CHAPTER 13
Advanced Audio Coding (AAC) and M4A

M4A File Format

The M4A file format is simply an MPEG-4 file with only a single track of AAC audio. It’s not “. mp4” simply to make it easy to tell it’s an audio-only file. M4A was made famous by Apple with iTunes, and has become broadly supported in media players and consumer electronics devices.

The main advantage of M4A over MP3 is better compression efficiency. In its typical AAC-LC profile, it provides the same quality in a third less bitrate.

An iTunes .m4p file is a FairPlay DRM-encrypted M4A and as such isn’t interoperable outside of the Apple ecosystem. It’s something only Apple can make, and only Apple products can play it back.

AAC Profiles

AAC Low Complexity

AAC Low Complexity (AAC LC) was originally the low-complexity implementation of AAC, a simplified version of the forgotten AAC Main. But in real-world listening tests with optimized encoders, AAC LC quality at 128 Kbps was essentially as good as AAC Main, but with lower encode and decode complexity. Thus it has become the default version of AAC, with enhancements building off LC instead of Main.
────────────────────────────────────────
Tasks to carry out:
1. In the chapter on AAC and M4A, why did AAC Low Complexity become the default version of AAC instead of AAC Main? Answer in one to three sentences.
2. List every heading in the AAC and M4A chapter that appears below the chapter title.
3. Resume the chapter on AAC and M4A after its last sentence.

Data:
────────────────────────────────────────
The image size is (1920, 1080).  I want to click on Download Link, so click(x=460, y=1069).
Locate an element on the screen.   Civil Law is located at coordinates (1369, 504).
────────────────────────────────────────
Task answers:
1. In real-world listening tests with optimized encoders, AAC LC at 128 Kbps was essentially as good as AAC Main in quality. It also had lower encode and decode complexity, so later enhancements were built on LC instead of Main.

2.
M4A File Format
AAC Profiles
AAC Low Complexity

3.
AAC-LC is the only version supported in QuickTime as of 7.6 and Silverlight as of 3, although the High Efficiency variants provide lower-fidelity backward compatibility to LC.

AAC-LC is a very flexible codec, going from 8 KHz mono to 7.1 96 KHz in common implementations. While many encoders are CBR-only, various VBR modes also exist.

Beyond its use for audio in .mp4 files, AAC-LC has also been used in billions of .m4a CD rips in iTunes, where it has long been the default codec.

AAC-LC was a good efficiency improvement over the previous music codec standard of MP3, offering around a 50 percent efficiency improvement (CBR AAC-LC at 128 Kbps sounds about as good as CBR MP3 at 192 Kbps). However, the broader ecosystem of MP3 players have kept MP3 in broad use; AAC delivers the same quality at the same size, but rarely better quality.

But if you’re in an environment where you can count on AAC-LC being there, use it.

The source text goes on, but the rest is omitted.